- [Source document]

(begin)

This repository also contains the GPU-accelerated version of Quantum ESPRESSO.
This version is tested against PGI (now nvfortran) compilers v. >= 17.4.
The configure script checks for the presence of a PGI compiler and of a few
cuda libraries.For this reason path pointing to cudatoolkit must be present
in LD_LIBRARY_PATH
.
A template for the configure command is:
./configure --with-cuda=XX --with-cuda-runtime=YY --with-cuda-cc=ZZ --enable-openmp [ --with-scalapack=no ]
where XX
is the location of the CUDA Toolkit (in HPC environments is
generally $CUDA_HOME
), YY
is the version of the cuda toolkit and ZZ
is the compute capability of the card.
If you have no idea what these numbers are you may give a try to the
automatic tool get_device_props.py
. An example using Slurm is:
$ module load cuda
$ cd dev-tools
$ salloc -n1 -t1
[...]
salloc: Granted job allocation xxxx
$ srun python get_device_props.py
[...]
Compute capabilities for dev 0: 6.0
Compute capabilities for dev 1: 6.0
Compute capabilities for dev 2: 6.0
Compute capabilities for dev 3: 6.0
If all compute capabilities match, configure QE with:
./configure --with-cuda=$CUDA_HOME --with-cuda-cc=60 --with-cuda-runtime=9.2
It is generally a good idea to disable Scalapack when running small test cases since the serial GPU eigensolver can outperform the parallel CPU eigensolver in many circumstances.
From time to time PGI links to the wrong CUDA libraries anf fails reporting
a problem in cusolver
missing GOmp
(GNU Openmp). The solution to this
problem is removing cudatoolkit from the LD_LIBRARY_PATH
before compiling.
Serial compilation is also supported.
By default, GPU support is active. The following message will appear at the beginning of the output
GPU acceleration is ACTIVE.
GPU acceleration can be switched off by setting the following environment variable:
$ export USEGPU=no
The current GPU version passes all 186 tests with both parallel and serial
compilation. The testing suite should only be used to check the correctness of pw.x
.
Therefore only make run-tests-pw-parallel
and make run-tests-pw-serial
should be used.
Variables allocated on the device must end with _d
.
Subroutines and functions replicating an algorithm on the GPU must end with _gpu
.
Modules must end with _gpum
.
Files with duplicated source code must end with _gpu.f90
.
PW functionalities are ported to GPU by duplicating the subroutines and the functions that operate on CPU variables. The number of arguments should not change but input and output data may be referring to device variables when applicable.
Bifurcations in code flow happen at runtime with commands similar to
use control_flags, only : use_gpu
[...]
if (use_gpu) then
call subroutine_gpu(arg_d)
else
call subroutine(arg)
end if
At each bifurcation point it should be possible to remove the call to the accelerated routine without breaking the code. Note however that calling both the CPU and the GPU version of a subroutine in the same place may break the code execution.
[ DISCLAIMER STARTS ] What described below is not the method that will be integrated in the final release. Nonetheless it happens to be a good approach for:
- simplify the alignment of this fork with the main repository,
- debugging,
- tracing evolution of memory paths as the CPU version evolves,
- (in the future) report on a the set of global variables that should be kept to guarantee a certain speedup.

(end)

- [Dataset section]
(begin)

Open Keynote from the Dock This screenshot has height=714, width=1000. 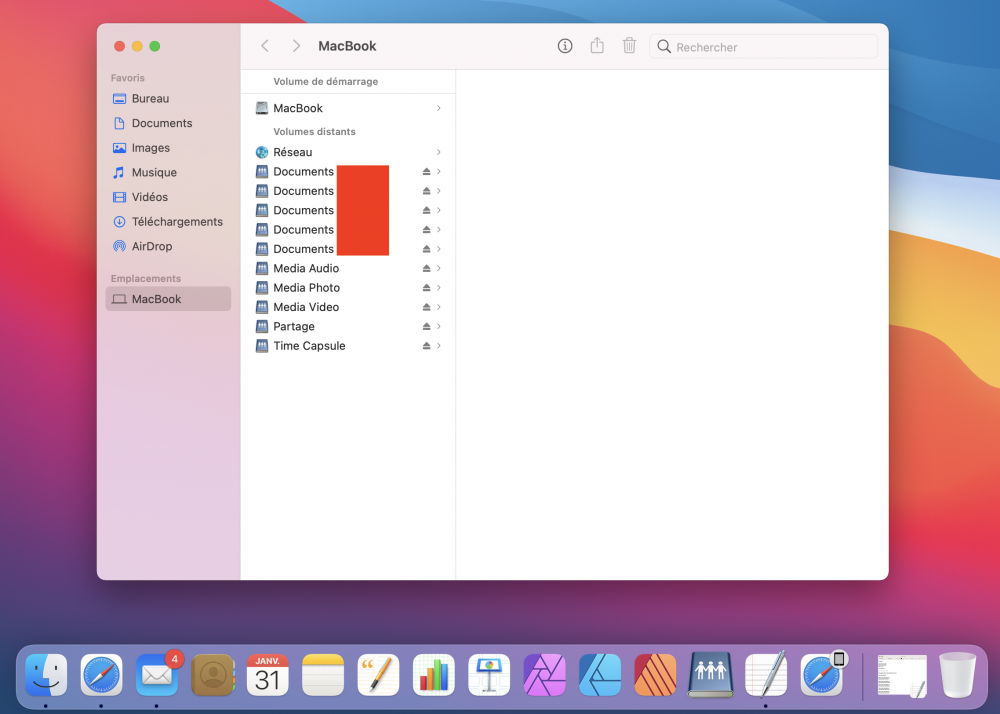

(end)

- [Do this] Write the next part of the Quantum ESPRESSO GPU text, picking up right after its last sentence. The data has no connection to the Quantum ESPRESSO GPU text.

- [Output for this exercise]
For example, this simplified the integration of the changes that took place to modernize the I/O. [ DISCLAIMER ENDS ]
Global GPU data are tightly linked to global CPU data. One cannot allocate global variables on the GPU manually. The global GPU variables follow the allocation and deallocation of the CPU ones. This is an automatic mechanism enforced by the managed memory system. In what follows, I will refer to duplicated GPU variables as "duplicated variable" and to the equivalent CPU variable as "parent variable".
Global variables in modules are synchronized through calls to subroutines
named using_xxx
and using_xxx_d
with xxx
being the name of the variable
in the module globally accessed by multiple subroutines.
This function accepts one argument that replicates the role of the intent
attribute.
Acceptable values are:
0: variable will only be read (equal to intent in)
1: variable will be read and written (equal to intent inout)
2: variable will be only (entirely) updated (equal to intent out).
Function and subroutine calls having global variables in their argument
should be guarded by calls to using_xxx
with the appropriate argument.
Obviously calls with argument 0 and 1 must always be prepended.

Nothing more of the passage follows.